__Exercise details__
Please restate word for word only the lines that start at the one containing "Instruction: Click chevron" and continue to the final line of the material.

__Input__
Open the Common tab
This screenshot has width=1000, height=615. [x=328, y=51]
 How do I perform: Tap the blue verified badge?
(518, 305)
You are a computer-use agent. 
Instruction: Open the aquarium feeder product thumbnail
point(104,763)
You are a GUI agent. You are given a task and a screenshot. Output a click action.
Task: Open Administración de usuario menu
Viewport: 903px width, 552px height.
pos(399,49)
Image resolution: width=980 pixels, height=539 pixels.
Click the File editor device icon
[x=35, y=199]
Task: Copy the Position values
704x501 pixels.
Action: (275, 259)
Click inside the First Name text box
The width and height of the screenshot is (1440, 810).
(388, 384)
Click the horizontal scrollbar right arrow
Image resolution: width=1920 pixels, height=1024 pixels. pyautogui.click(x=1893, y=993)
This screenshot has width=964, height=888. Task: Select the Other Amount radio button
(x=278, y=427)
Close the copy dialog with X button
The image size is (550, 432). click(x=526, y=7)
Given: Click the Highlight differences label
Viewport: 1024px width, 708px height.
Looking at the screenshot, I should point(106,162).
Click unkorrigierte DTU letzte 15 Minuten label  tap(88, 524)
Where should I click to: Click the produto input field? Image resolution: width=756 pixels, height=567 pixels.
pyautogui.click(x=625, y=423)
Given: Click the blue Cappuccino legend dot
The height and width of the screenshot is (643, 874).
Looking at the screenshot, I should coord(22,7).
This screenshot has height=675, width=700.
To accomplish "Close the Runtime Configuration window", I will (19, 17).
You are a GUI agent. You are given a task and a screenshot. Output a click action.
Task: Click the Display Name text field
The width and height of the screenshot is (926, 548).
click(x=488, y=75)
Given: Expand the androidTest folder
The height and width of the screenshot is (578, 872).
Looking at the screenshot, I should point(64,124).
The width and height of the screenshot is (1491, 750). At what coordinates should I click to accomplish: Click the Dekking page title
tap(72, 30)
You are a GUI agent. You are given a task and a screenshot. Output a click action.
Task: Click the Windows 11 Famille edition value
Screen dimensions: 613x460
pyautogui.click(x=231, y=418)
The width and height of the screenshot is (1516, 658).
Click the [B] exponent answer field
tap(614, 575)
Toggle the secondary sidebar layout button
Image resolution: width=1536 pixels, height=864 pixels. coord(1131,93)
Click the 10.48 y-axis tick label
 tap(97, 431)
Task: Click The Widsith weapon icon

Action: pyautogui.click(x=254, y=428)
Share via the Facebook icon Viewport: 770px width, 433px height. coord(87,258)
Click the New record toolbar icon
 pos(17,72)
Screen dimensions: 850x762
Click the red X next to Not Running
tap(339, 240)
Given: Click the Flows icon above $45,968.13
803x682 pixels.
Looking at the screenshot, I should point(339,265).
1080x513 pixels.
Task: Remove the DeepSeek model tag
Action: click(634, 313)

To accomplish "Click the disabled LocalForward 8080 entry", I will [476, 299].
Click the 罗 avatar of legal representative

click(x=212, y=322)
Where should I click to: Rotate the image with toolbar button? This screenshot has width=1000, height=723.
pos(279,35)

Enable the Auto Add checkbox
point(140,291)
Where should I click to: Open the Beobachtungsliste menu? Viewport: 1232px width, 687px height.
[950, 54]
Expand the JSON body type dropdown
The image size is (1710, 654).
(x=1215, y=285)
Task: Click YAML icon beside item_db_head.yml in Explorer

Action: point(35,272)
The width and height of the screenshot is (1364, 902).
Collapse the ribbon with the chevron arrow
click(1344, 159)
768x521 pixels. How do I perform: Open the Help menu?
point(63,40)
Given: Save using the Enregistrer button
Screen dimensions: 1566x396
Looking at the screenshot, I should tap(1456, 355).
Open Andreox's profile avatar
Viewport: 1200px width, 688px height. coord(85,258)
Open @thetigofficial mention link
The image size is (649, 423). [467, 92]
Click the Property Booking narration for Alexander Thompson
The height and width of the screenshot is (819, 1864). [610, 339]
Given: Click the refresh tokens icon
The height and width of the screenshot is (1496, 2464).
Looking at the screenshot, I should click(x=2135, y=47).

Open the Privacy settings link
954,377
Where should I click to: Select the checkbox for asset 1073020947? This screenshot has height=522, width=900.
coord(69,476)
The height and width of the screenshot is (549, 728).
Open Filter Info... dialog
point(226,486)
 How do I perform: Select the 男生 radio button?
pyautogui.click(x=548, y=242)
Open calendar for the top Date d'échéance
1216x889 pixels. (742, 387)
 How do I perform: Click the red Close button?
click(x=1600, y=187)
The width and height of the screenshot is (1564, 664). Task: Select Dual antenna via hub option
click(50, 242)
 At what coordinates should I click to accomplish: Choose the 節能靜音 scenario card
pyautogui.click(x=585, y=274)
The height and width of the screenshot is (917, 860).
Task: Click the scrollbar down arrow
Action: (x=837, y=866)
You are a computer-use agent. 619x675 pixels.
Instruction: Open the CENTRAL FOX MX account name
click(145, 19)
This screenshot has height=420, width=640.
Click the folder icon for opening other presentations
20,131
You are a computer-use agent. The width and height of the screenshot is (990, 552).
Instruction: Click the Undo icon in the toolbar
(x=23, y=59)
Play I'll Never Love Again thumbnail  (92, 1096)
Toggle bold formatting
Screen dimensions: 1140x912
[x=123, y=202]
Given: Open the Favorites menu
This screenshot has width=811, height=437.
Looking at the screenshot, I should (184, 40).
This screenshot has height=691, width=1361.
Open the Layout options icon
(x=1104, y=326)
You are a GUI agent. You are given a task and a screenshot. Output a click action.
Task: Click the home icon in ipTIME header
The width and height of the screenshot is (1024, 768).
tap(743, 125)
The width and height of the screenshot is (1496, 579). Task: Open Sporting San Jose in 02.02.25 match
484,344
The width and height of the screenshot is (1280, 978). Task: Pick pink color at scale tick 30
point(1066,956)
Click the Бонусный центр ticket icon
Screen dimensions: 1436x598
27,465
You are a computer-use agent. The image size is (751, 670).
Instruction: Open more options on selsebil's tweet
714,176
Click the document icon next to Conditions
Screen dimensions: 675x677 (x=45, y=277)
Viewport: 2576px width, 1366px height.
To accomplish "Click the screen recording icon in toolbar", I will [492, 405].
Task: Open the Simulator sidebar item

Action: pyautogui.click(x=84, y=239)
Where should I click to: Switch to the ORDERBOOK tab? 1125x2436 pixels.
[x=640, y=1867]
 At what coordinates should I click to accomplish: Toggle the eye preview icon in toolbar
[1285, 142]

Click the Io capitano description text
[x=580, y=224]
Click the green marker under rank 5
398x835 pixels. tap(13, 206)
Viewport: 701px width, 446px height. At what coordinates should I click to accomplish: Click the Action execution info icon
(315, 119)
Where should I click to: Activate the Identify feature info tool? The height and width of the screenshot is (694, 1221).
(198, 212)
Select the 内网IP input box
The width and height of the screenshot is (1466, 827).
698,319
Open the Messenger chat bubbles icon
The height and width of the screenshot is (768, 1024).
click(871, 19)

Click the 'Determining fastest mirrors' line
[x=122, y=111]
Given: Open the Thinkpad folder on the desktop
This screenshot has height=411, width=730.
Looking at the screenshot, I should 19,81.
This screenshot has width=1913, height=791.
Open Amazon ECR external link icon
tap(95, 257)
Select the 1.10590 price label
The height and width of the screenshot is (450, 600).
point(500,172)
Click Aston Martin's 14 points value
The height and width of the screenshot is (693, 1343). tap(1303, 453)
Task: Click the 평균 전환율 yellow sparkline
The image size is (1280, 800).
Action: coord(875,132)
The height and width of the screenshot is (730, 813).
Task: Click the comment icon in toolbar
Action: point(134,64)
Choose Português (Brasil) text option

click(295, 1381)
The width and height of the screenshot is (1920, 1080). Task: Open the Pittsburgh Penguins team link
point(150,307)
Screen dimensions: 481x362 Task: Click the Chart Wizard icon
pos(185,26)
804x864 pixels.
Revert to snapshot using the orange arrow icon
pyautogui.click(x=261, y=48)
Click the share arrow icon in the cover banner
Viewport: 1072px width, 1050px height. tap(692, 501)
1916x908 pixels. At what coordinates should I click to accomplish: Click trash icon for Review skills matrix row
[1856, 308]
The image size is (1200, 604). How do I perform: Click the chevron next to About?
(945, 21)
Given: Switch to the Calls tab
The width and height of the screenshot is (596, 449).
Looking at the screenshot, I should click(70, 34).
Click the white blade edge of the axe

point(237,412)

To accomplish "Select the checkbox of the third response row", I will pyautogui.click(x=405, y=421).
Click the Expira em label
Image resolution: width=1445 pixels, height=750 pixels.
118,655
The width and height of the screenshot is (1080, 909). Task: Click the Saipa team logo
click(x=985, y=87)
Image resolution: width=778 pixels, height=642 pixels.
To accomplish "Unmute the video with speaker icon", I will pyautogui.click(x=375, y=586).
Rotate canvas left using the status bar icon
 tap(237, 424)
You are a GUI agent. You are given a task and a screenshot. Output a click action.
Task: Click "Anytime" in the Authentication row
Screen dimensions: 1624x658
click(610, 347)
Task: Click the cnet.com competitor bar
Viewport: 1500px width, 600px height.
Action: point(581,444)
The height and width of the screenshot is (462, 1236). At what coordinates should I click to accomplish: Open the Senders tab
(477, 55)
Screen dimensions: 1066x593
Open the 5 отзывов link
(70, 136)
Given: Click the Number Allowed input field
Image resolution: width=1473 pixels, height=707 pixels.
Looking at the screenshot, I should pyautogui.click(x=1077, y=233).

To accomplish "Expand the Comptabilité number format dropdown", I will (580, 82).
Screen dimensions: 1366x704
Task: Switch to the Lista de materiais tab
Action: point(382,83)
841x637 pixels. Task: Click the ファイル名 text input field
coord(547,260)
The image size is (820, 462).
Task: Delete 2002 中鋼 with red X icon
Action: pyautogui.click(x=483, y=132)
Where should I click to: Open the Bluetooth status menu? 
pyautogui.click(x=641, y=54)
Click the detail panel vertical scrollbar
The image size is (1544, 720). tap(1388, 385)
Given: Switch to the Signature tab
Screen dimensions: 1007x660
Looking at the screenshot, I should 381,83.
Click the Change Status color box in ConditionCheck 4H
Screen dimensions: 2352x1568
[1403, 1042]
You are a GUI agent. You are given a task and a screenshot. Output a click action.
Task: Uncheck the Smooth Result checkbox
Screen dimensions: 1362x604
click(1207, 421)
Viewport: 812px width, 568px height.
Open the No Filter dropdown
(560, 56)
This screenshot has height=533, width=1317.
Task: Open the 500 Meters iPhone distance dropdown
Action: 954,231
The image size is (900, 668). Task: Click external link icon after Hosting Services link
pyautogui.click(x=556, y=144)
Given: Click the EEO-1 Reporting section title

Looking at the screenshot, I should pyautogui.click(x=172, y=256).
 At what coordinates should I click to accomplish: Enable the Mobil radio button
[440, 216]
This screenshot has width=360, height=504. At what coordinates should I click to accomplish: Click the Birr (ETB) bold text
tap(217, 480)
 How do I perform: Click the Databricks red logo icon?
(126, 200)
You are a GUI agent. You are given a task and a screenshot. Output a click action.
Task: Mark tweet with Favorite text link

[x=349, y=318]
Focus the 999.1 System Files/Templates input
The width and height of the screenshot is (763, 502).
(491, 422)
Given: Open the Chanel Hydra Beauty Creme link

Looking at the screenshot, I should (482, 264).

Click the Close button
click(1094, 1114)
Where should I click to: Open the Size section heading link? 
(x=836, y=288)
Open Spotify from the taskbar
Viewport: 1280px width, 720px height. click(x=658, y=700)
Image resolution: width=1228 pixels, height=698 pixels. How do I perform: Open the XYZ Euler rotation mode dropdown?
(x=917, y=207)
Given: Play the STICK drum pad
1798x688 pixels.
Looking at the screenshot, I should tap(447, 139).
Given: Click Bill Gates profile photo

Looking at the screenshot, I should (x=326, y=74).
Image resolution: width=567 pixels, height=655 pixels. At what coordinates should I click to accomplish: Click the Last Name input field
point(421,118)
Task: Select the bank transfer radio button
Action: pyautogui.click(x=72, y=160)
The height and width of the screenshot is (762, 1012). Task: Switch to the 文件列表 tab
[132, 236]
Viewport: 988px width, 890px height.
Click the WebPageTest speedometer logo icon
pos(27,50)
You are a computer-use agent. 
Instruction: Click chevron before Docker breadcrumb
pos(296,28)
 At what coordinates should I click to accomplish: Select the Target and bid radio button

__Finished exercise__
Instruction: Click chevron before Docker breadcrumb
pos(296,28)
 At what coordinates should I click to accomplish: Select the Target and bid radio button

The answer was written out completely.